En quoi cela peut-il être positif pour la réputation et l'image de la Premier League de faire affaire avec un prince aussi autoritaire que le prince saoudien ?

Lire aussi : Quand l'Arabie saoudite fait sa publicité

Depuis plusieurs années, l'Arabie saoudite s'est engagée dans un programme très actif de « sportswashing ». Nous avons alerté sur cette situation à maintes reprises. En utilisant le sport – entre autres – le pays tente d’améliorer son image à l’internationale, notamment pour faire oublier son bilan catastrophique en matière de droits humains. Récemment, les autorités saoudiennes ont accueilli toute une série d'événements sportifs internationaux très médiatisés. Toutefois, avec l'acquisition de Newcastle United, ce serait la première fois que l'Arabie saoudite deviendrait propriétaire d'un club de football de haut niveau.

Un partenariat dangereux

Tout secteur d'activité doit mettre en place des garanties pour éviter de se retrouver lié à des violations des droits humains : le football britannique ne fait pas exception à la règle.

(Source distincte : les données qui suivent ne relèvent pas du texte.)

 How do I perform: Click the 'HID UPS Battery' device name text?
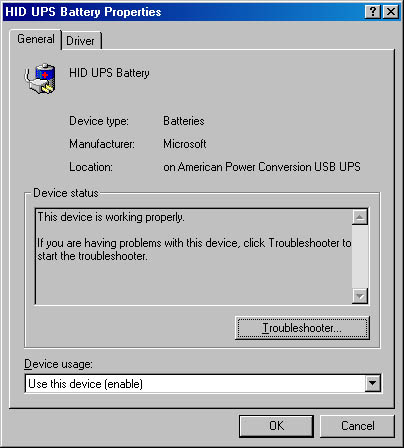tap(109, 73)
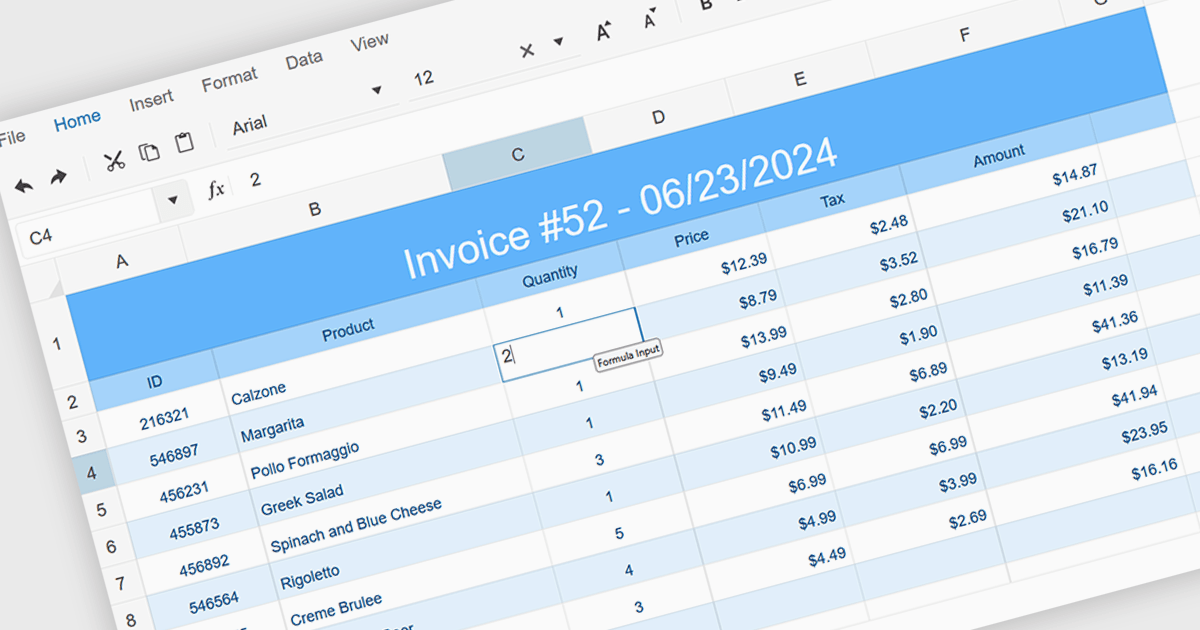1200x630 pixels.
Task: Expand the font size dropdown arrow
Action: (x=558, y=42)

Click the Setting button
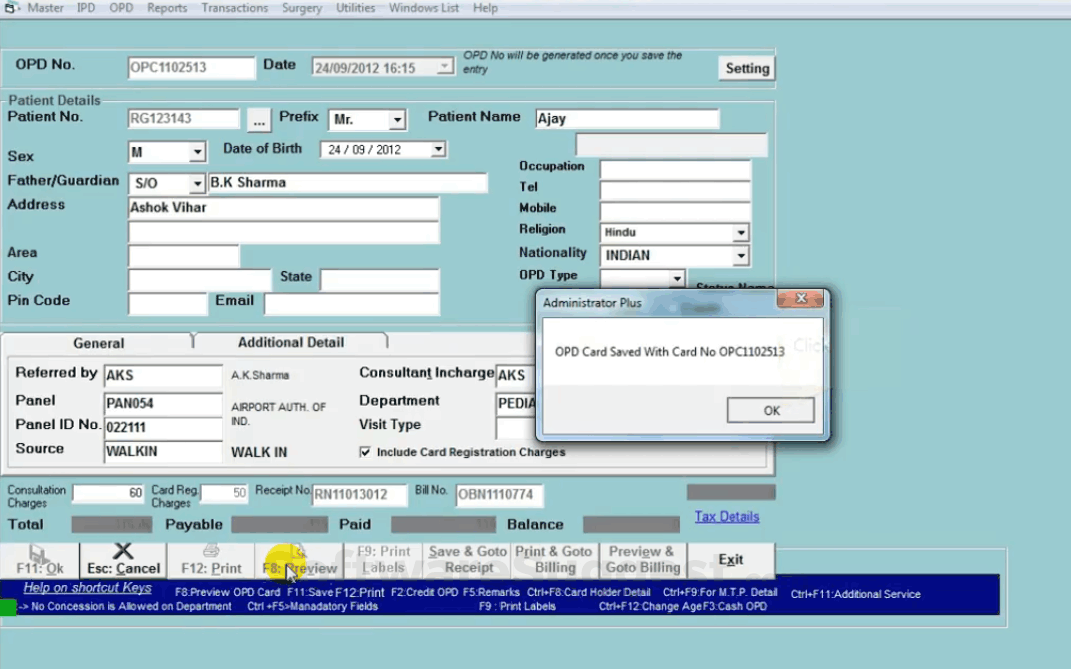(x=746, y=68)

Or, l'exercice du pouvoir par Mohammed bin Salman est marqué par une répression féroce des droits humains. Le nombre d'exécutions à l'issue de procès inéquitables a fortement augmenté dans le pays. De nombreux défenseurs des droits humains, militants et dissidents politiques sont régulièrement arrêtés, torturés et traduits en justice. Certains d’entre eux languissent en prison. Parmi eux, Loujain al Hathloul, éminente défenseure des droits des femmes arrêtée en mai 2018, et depuis derrière les barreaux. Jusqu’à présent, toutes les audiences du procès de Loujain al Hathloul se sont déroulées à huis clos : ni les diplomates ni les journalistes n’étaient autorisés à y assister.

A l’heure des responsabilités

 La crise du coronavirus a déjà mis sous les feux de l'actualité le monde du football et son devoir de traiter équitablement les joueurs et le personnel. Néanmoins, la pandémie ne doit pas devenir un prétexte pour étudier cet accord avec moins de sang-froid et d’éthique.

 Nous appelons le personnel et les supporteurs de Newcastle United à prendre connaissance de la dramatique situation des droits humains en Arabie saoudite et à se préparer à la dénoncer. Quant à elle, la Premier League doit, au grand minimum, rendre public les critères de sélection de ses propriétaires et directeurs dans cette affaire. Elle devra également expliquer dans quelle mesure le bilan actuel de l'Arabie saoudite en matière de droits humains a été pris en compte.